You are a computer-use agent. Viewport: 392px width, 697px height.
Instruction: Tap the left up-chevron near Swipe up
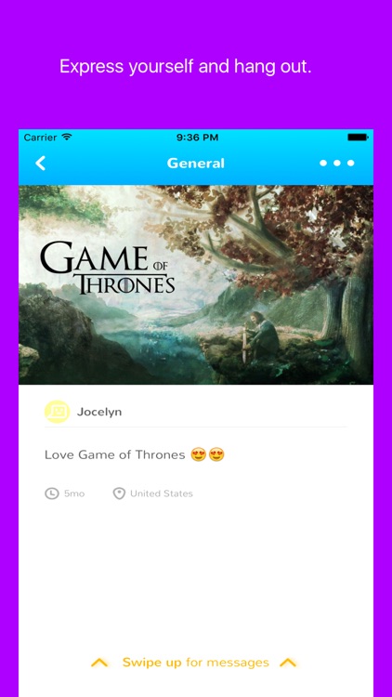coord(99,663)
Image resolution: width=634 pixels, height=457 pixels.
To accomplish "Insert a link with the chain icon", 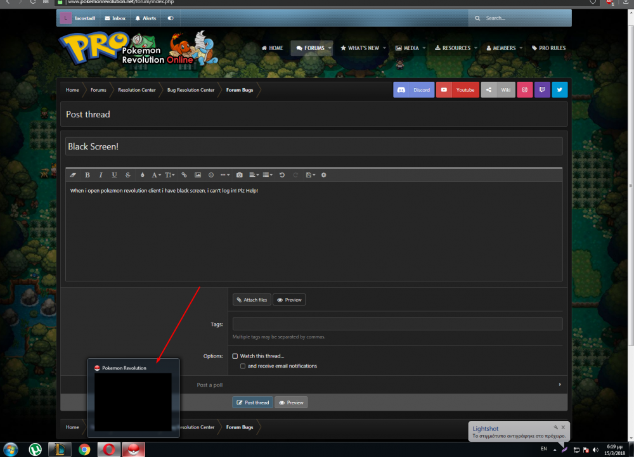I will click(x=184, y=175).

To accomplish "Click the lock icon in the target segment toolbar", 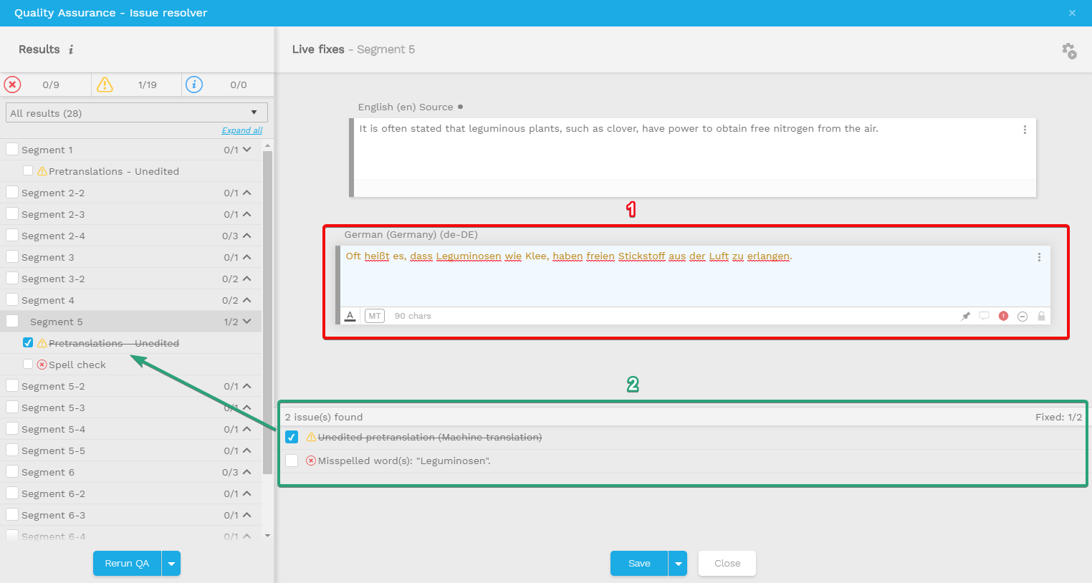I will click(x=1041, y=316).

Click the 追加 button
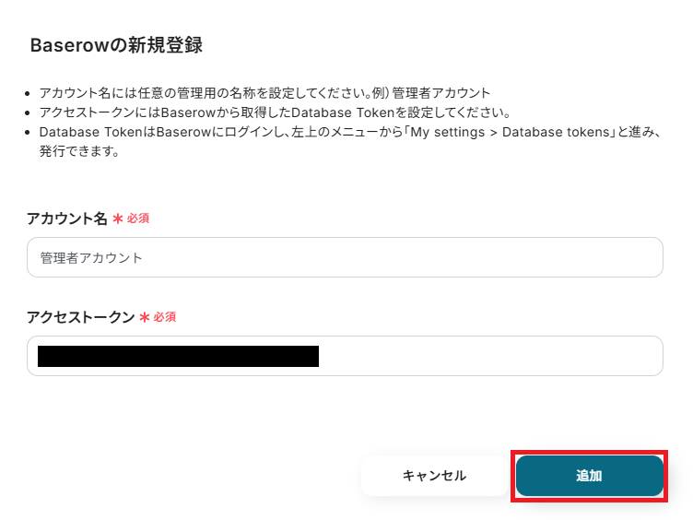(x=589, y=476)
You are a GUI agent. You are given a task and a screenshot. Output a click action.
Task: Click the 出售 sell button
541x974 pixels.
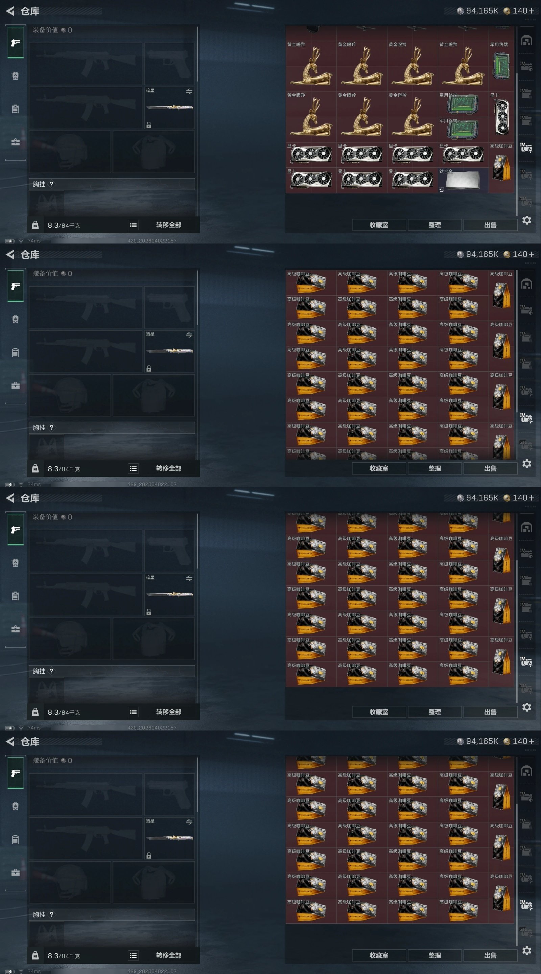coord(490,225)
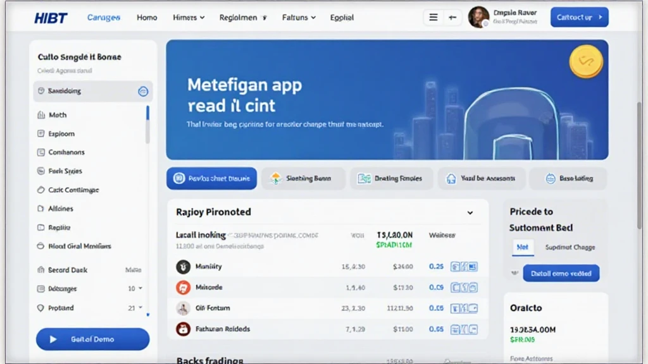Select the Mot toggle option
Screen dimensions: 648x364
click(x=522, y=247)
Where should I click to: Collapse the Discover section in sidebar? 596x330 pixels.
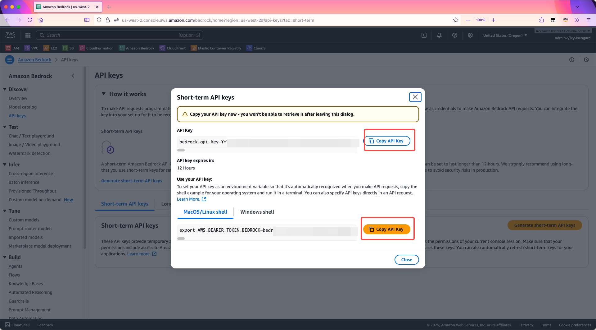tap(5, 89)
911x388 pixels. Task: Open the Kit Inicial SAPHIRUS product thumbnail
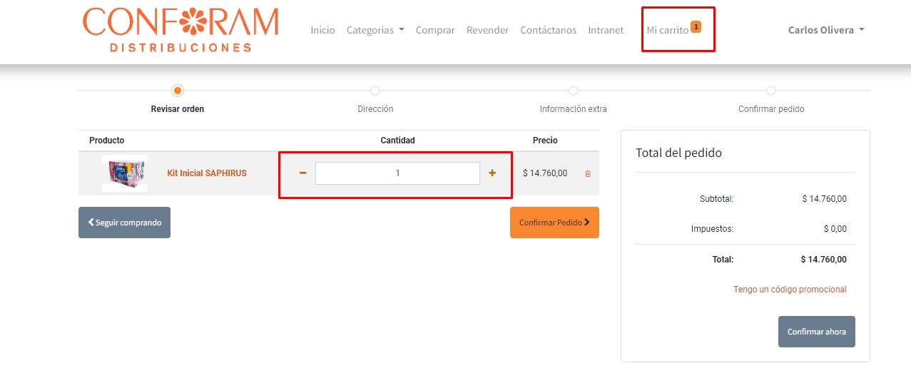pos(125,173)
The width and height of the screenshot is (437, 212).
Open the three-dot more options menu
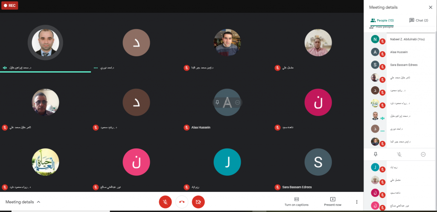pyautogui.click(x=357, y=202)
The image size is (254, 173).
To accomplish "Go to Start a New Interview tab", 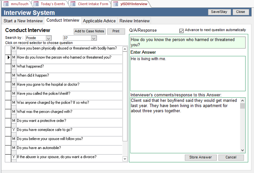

[What this task involves] Lines of the material in which the word "agent" occurs are to be copied out.

[Response area]
You are a computer-use agent. Viewport: 392px width, 697px height.
You are a GUI agent. You are given a task and a screenshot. Output a click action.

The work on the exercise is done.